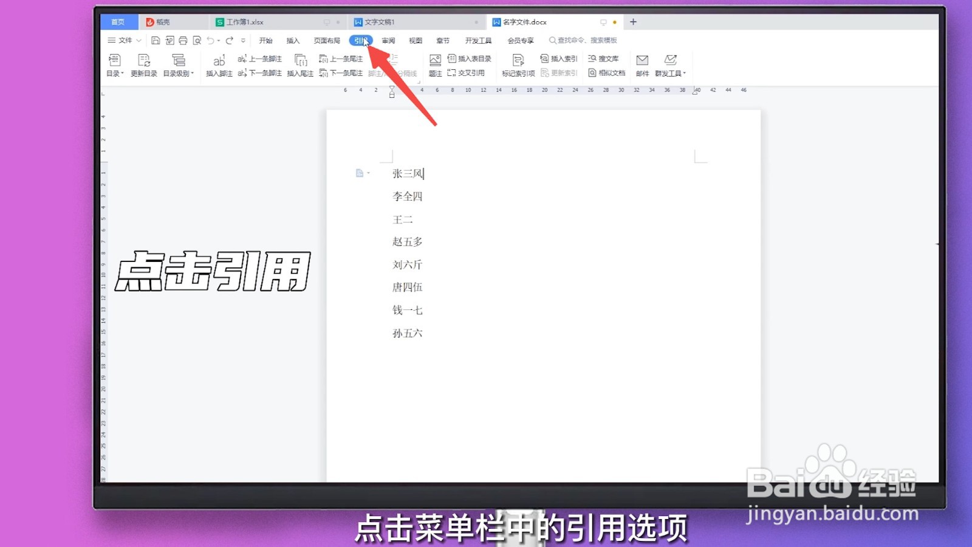The image size is (972, 547).
Task: Add a caption with the 题注 tool
Action: click(x=435, y=65)
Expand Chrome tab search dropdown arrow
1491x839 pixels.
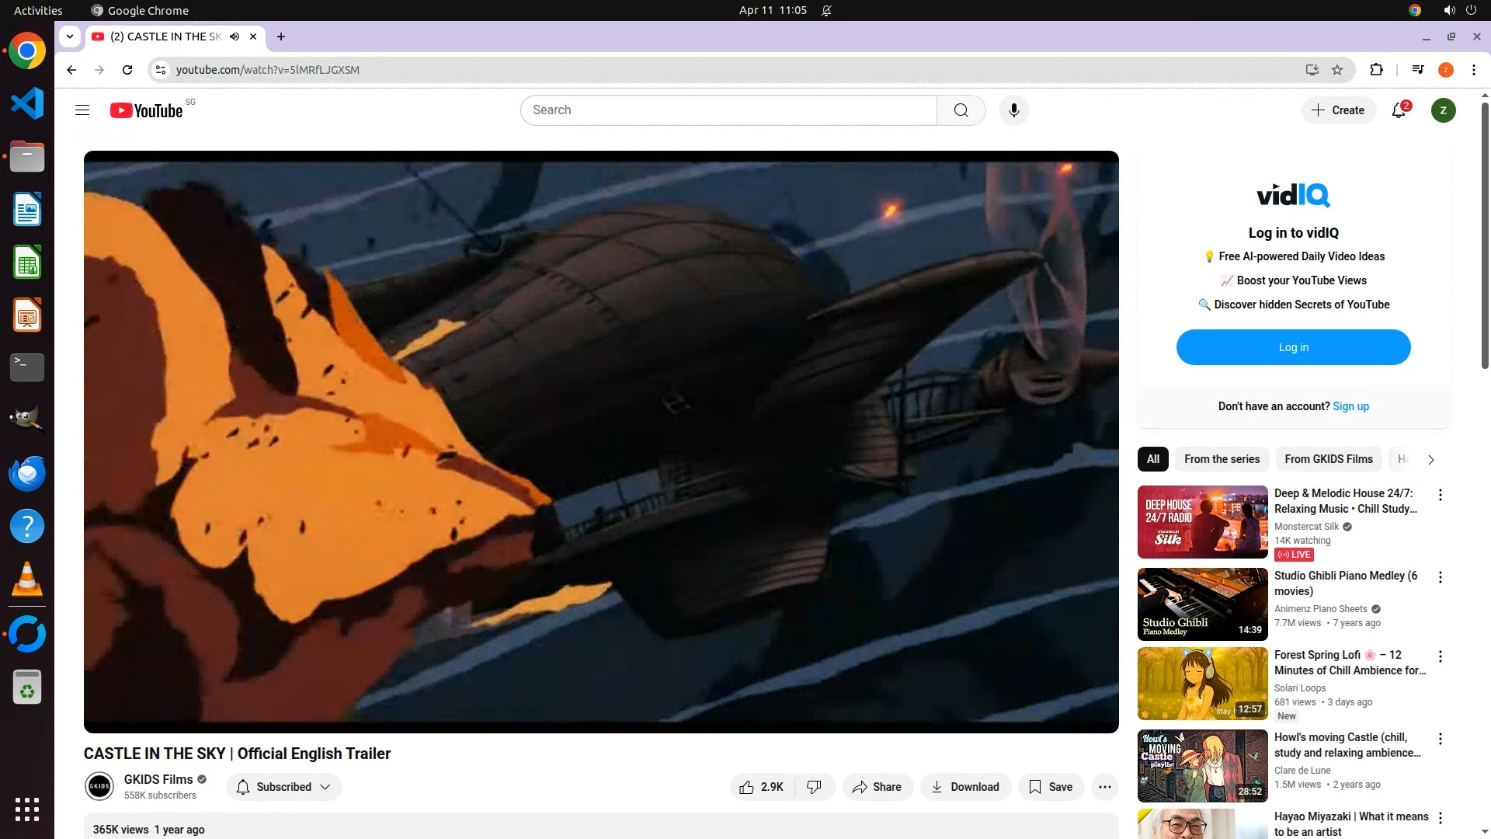point(70,37)
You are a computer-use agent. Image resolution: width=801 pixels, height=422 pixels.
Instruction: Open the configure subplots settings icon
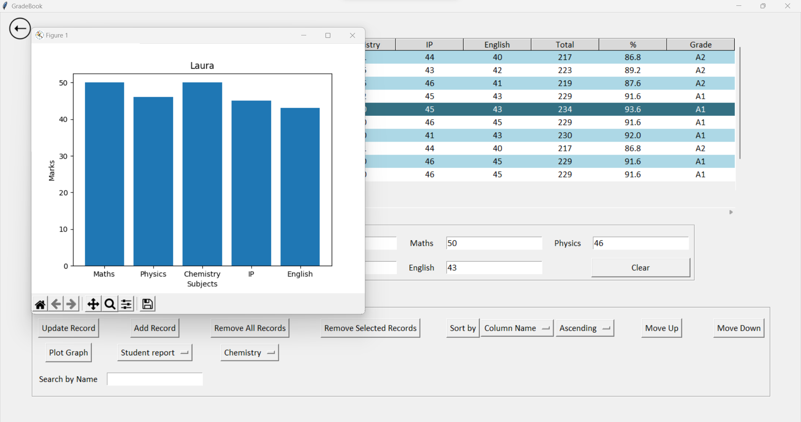coord(126,304)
******
-- The task --
All lines from the one containing "1491x839 pixels." through the final line of the entries above are to be copied exactly; the pictures are not.

-- Solution below --
1491x839 pixels.
point(70,37)
You are a computer-use agent. Image resolution: width=801 pixels, height=422 pixels.
Instruction: Open the configure subplots settings icon
coord(126,304)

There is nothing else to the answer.